▸ **The problem**
Give back every entry precisely as written, without any of the images.

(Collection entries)
----
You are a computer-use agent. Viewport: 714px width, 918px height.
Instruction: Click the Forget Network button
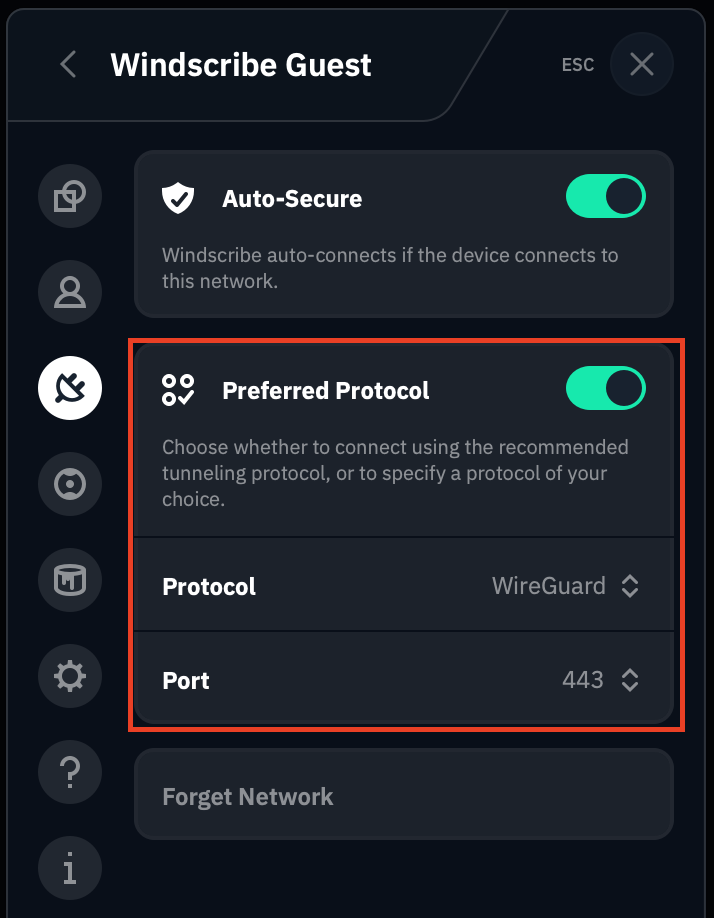[248, 797]
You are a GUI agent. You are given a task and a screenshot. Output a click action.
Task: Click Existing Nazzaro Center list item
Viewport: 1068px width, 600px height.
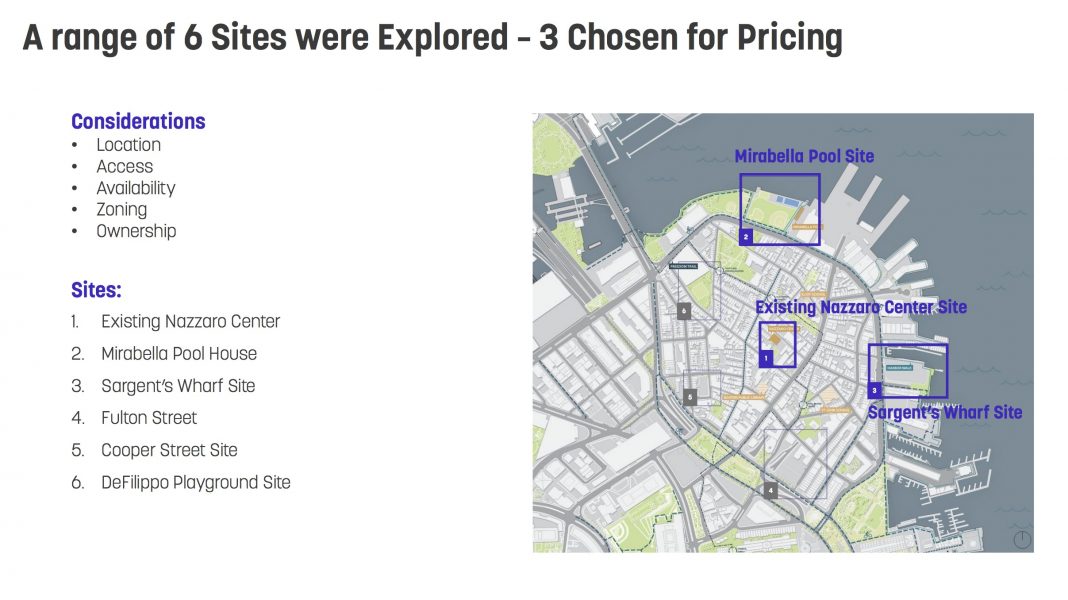coord(190,321)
----
▸ **Response box**
You are a computer-use agent. Viewport: 714px width, 918px height.
Instruction: Click the Forget Network button
[248, 797]
You are a GUI agent. You are given a task and a screenshot. Output a click action.
Task: Click Existing Nazzaro Center list item
Viewport: 1068px width, 600px height.
coord(190,321)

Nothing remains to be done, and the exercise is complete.